> [TASK DIRECTIONS]: Find the line that holds "Screen dimensions: 500x413", then repeat it and each line below it word for word through the end of the listing, leaving out pictures.

::::::

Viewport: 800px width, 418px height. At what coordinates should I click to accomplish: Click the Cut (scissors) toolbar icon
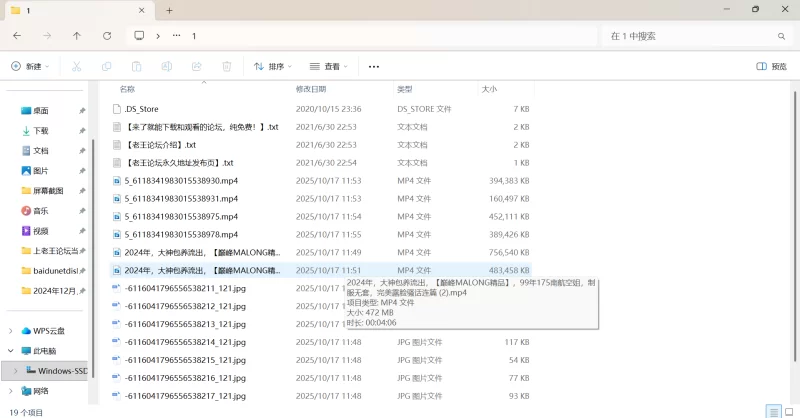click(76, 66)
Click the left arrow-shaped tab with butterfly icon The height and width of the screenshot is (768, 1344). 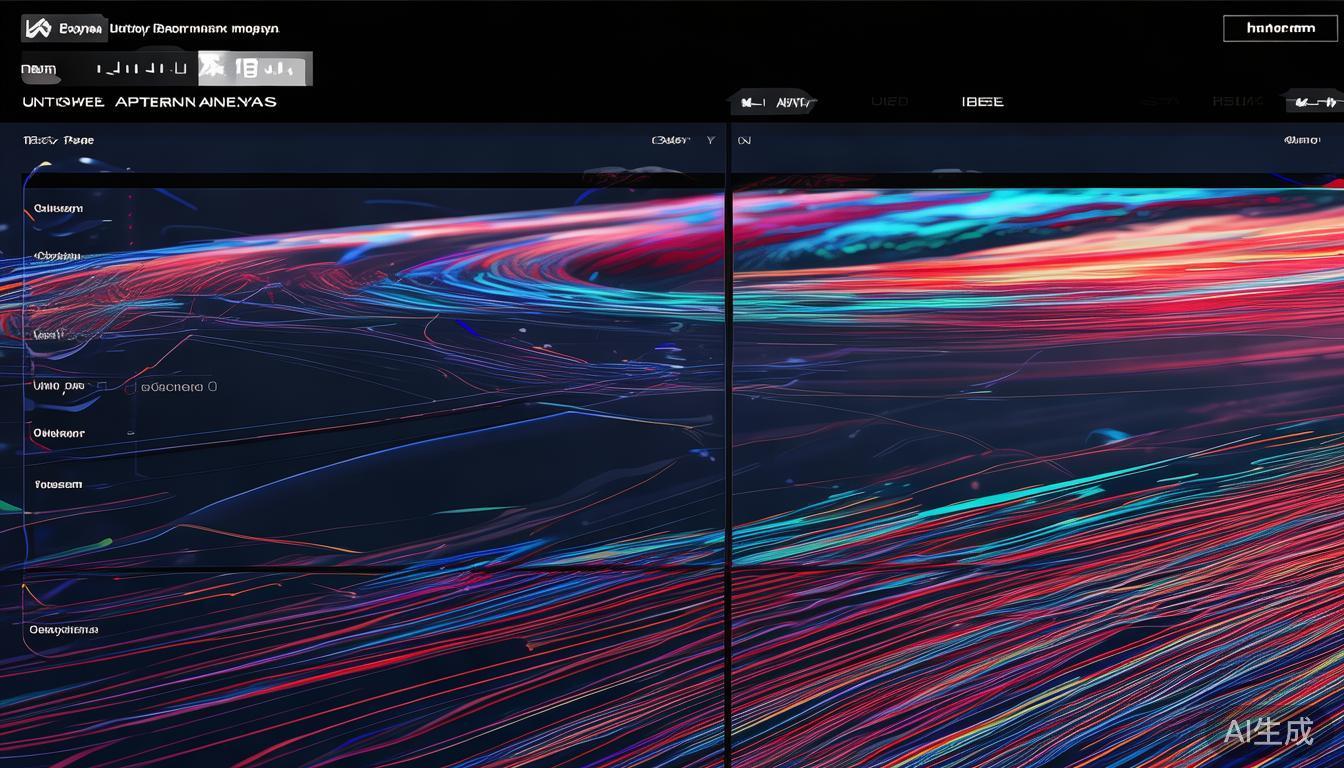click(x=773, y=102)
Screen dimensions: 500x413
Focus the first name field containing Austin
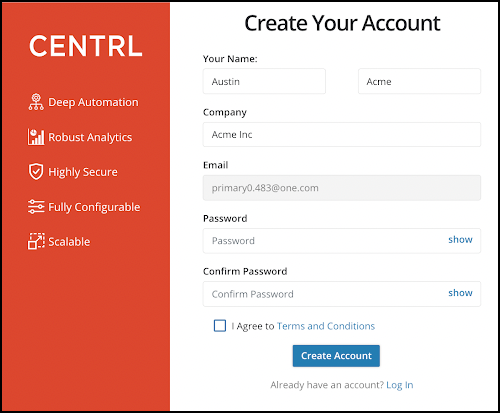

::::::

> [ANSWER SECTION]:
Screen dimensions: 500x413
Focus the first name field containing Austin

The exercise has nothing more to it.